**YOUR GOAL:** Return everything from "Besides the additional" down to "of other contingencies." in the text on New York's proposed cleaning product disclosure rules, copied word for word.

**STUDY TEXT:**
╔══
More stringent standards/ Along with having a longer list, New York’s proposal has lower standards for some of its chemicals, most notably dioxane, which must be reported if it is above 350 parts per trillion (ppt), and perfluorooctanoic acid and perfluorooctane sulfonic acid, which must be reported if, together, they are present above 70 ppt.

New York would also require that all chemicals, including those not listed as chemicals of concern, be disclosed if they are present above 5,000 ppm. Ultimately, all chemicals of concern above the “practical quantitation limit” would need to be listed.

The New York DEC defines the practical quantitation limit as

the lowest concentration that can be reliably measured within specified limits of precision, accuracy, representativeness, completeness, and comparability during routine laboratory operating conditions. This value is based on scientifically defensible, standard analytical methods.

This definition provides no clear indication of what the minimum threshold will be to manufacturers. When the standard is implemented, manufacturers could potentially be required to disclose the presence of thousands of chemicals at levels currently beyond their testing capability.

The additional chemicals and lower standards appear to be sufficiently distinct from California’s that the cleaning product manufacturers would have to revamp their procedures currently in place to conform to New York’s distinct standards.

Penalties for noncompliance/ The DEC best practices guidance gives no indication of what the penalties will be for companies that fail to disclose components in their products that are above the thresholds outlined above. The lack of certainty as to how the DEC will enforce and penalize noncompliance of the disclosure requirements creates a large degree of uncertainty for manufacturers and their suppliers.

Presumably, similar to other DEC regulations, the ingredient disclosure rules will be enforced through hearings before administrative law judges assigned by the DEC’s Office of Hearings and Mediation Services. Penalties for violations will be assessed according to existing DEC policy on civil penalties. But the guidance does not clarify how the DEC will investigate possible violations and there is no indication that the DEC will test products to ensure compliance with the disclosure requirements, which would be costly for the state. It is also not clear if nongovernmental organizations and other parties will be able to independently test products and file complaints with the DEC or sue for penalties in civil courts.


The differences between New York’s proposed rules and California’s Cleaning Product Right to Know Act are significant. New York’s proposal has potentially significant economic consequences for the entire United States because this rule will likely force manufacturers to conform to it rather than California’s standards. This would not be a good outcome; the costs of meeting New York’s requirements appear to be significantly higher than California’s, and there is little evidence that the change will increase consumers’ knowledge of their exposure to problematic chemicals or reduce their risk from exposure. What’s more, there is little evidence that the different reporting thresholds for various chemicals correlate to any positive health outcome.

Besides the additional chemicals and sharply lower thresholds for three important chemicals, New York’s proposed regulations inject a modicum of uncertainty into the testing regime for cleaning product manufacturers. New York does not expect every company selling cleaning products to test every product for each chemical on the list: for most products, most of these chemicals would have no reason to be present, and the state would be satisfied with being told as much. For those chemicals, this makes the rule more of a data management issue, with a producer needing to keep track of precisely what ingredients — and what possible contaminants — might be present in each formulation of its products. The precise composition of ingredients for products can change slightly over time, depending on a company changing suppliers, raw material availability, and a variety of other contingencies.
╚══
**ENTRIES PROVIDED:**
╔══
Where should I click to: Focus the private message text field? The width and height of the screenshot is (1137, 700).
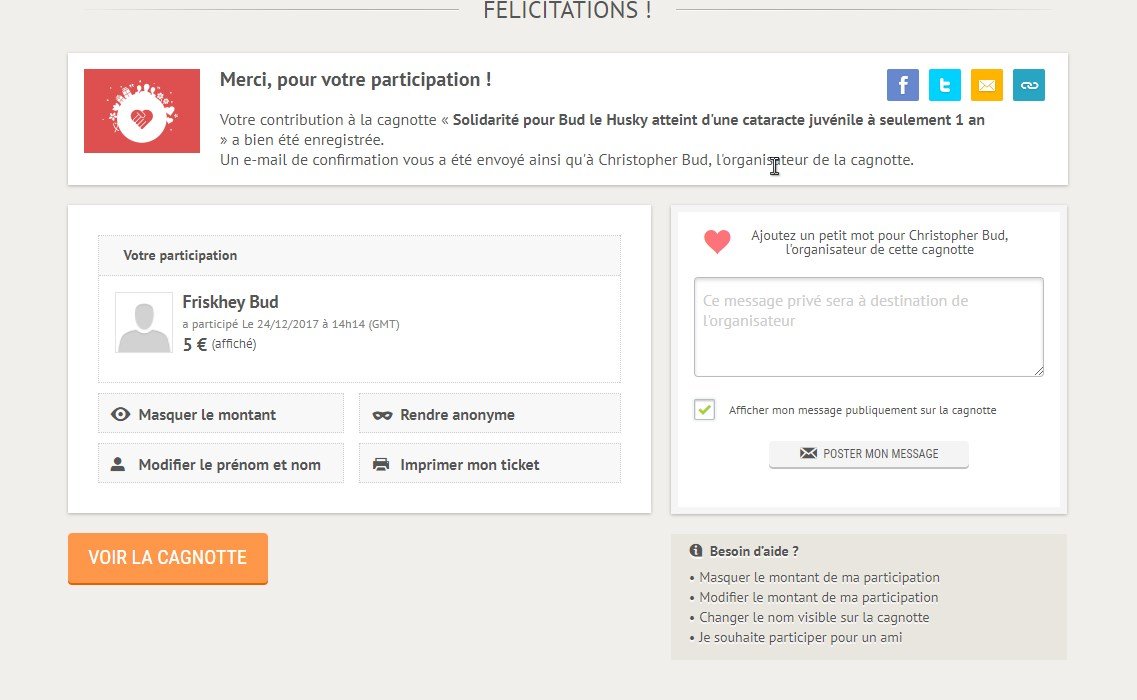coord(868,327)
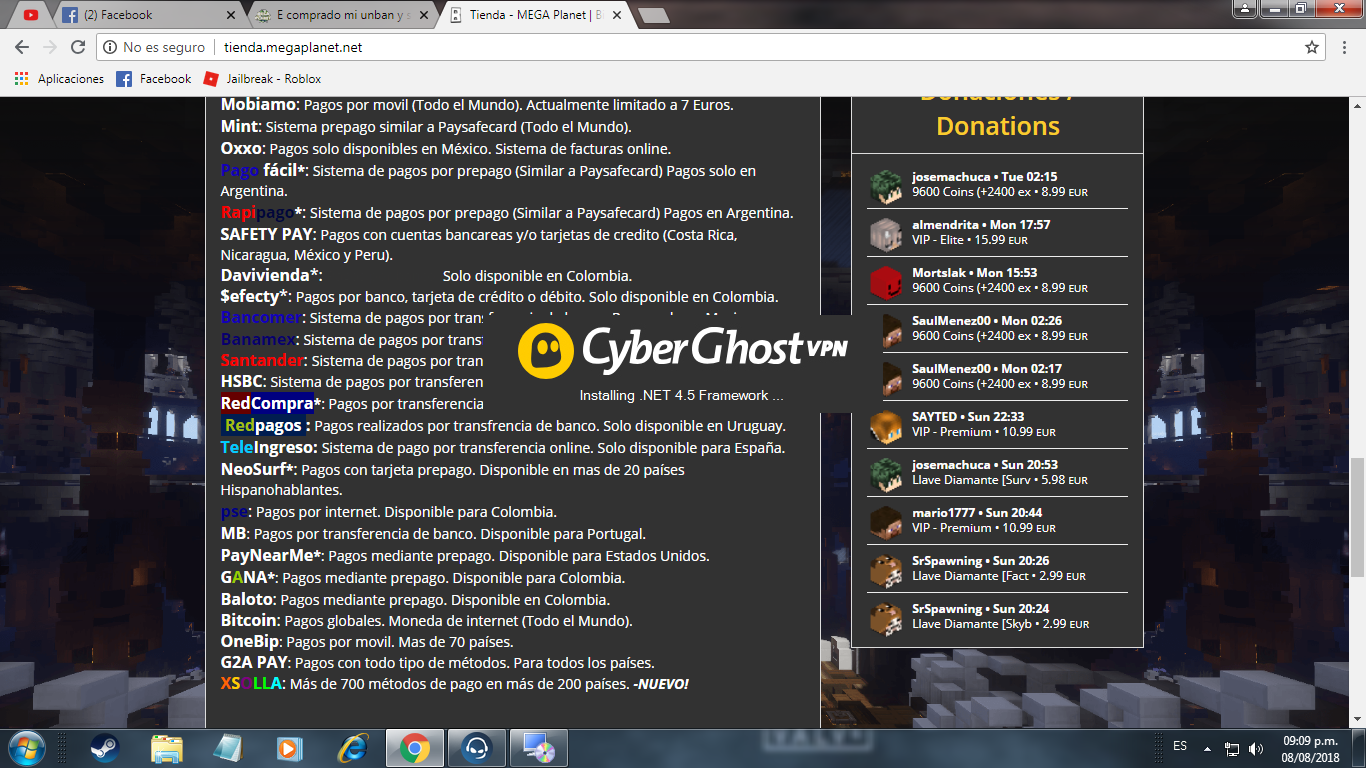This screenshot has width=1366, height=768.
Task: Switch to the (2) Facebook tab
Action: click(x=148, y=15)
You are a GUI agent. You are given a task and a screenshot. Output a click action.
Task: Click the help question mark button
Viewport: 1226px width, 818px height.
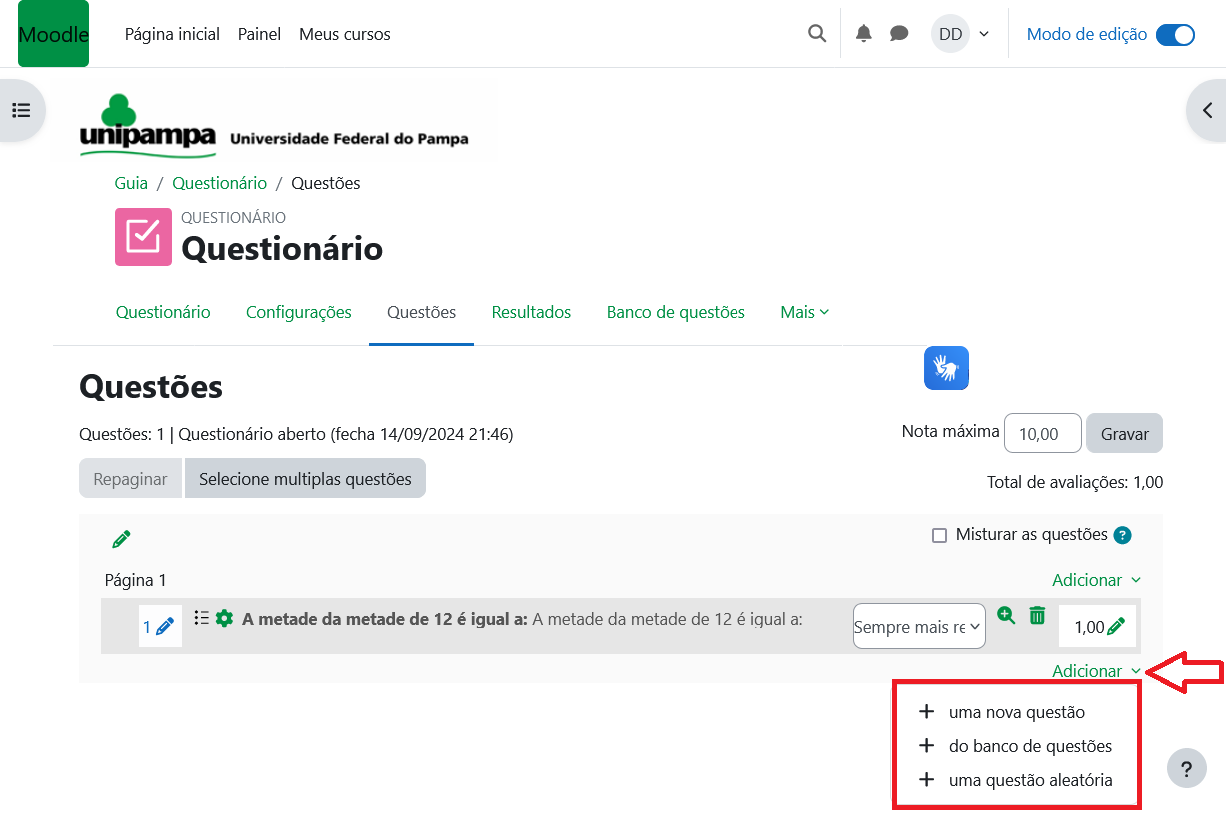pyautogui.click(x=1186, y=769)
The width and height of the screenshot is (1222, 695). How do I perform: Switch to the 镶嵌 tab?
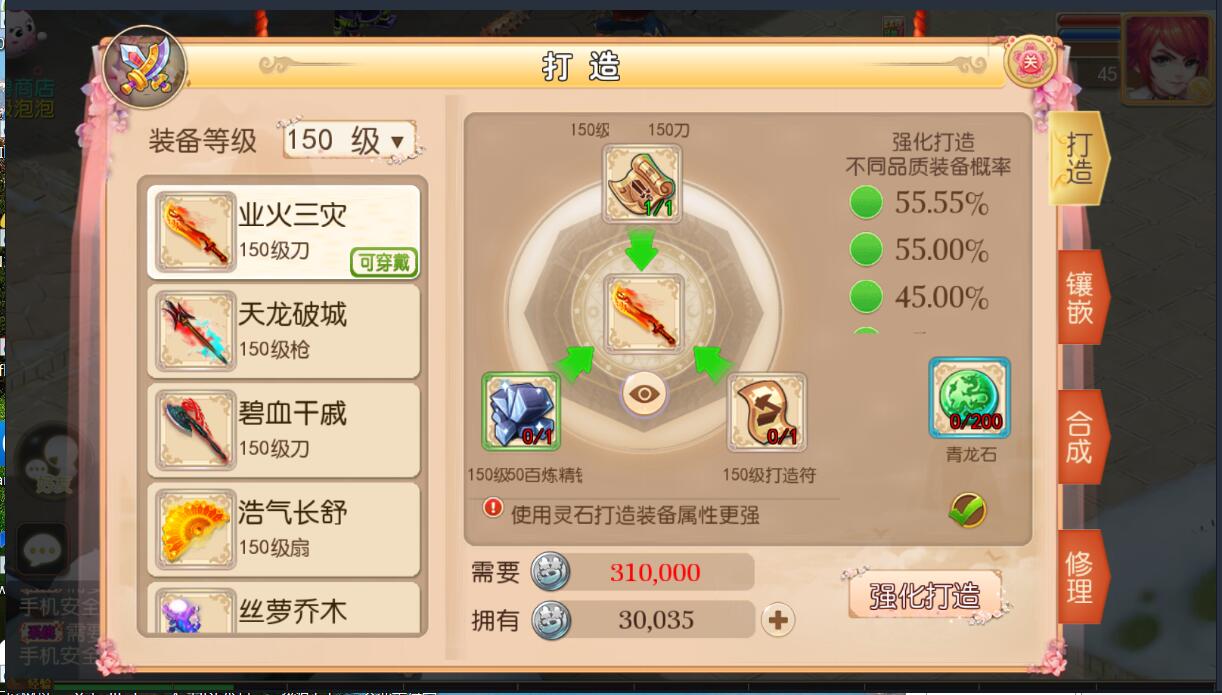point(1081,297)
╚══
╔══
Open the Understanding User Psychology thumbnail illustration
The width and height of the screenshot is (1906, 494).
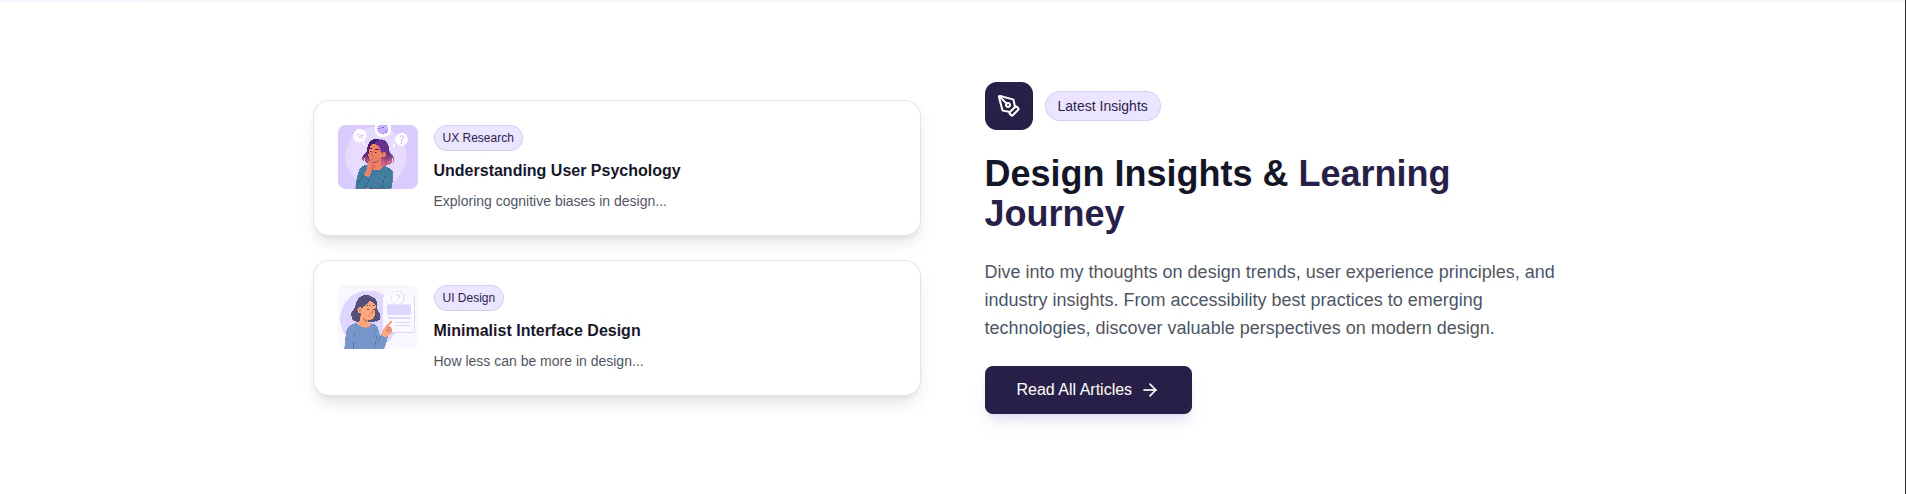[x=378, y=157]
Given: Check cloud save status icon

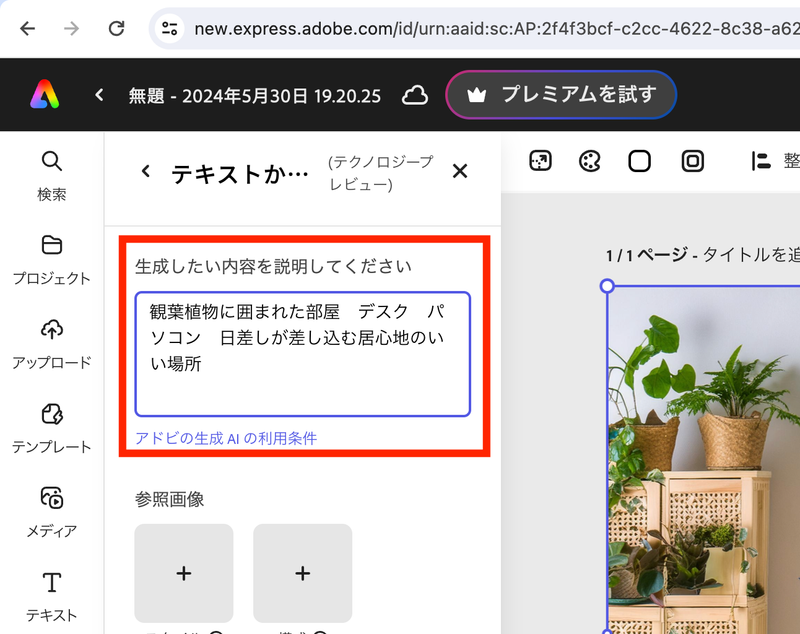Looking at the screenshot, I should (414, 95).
╚══
**EXERCISE SOLUTION:**
Besides the additional chemicals and sharply lower thresholds for three important chemicals, New York’s proposed regulations inject a modicum of uncertainty into the testing regime for cleaning product manufacturers. New York does not expect every company selling cleaning products to test every product for each chemical on the list: for most products, most of these chemicals would have no reason to be present, and the state would be satisfied with being told as much. For those chemicals, this makes the rule more of a data management issue, with a producer needing to keep track of precisely what ingredients — and what possible contaminants — might be present in each formulation of its products. The precise composition of ingredients for products can change slightly over time, depending on a company changing suppliers, raw material availability, and a variety of other contingencies.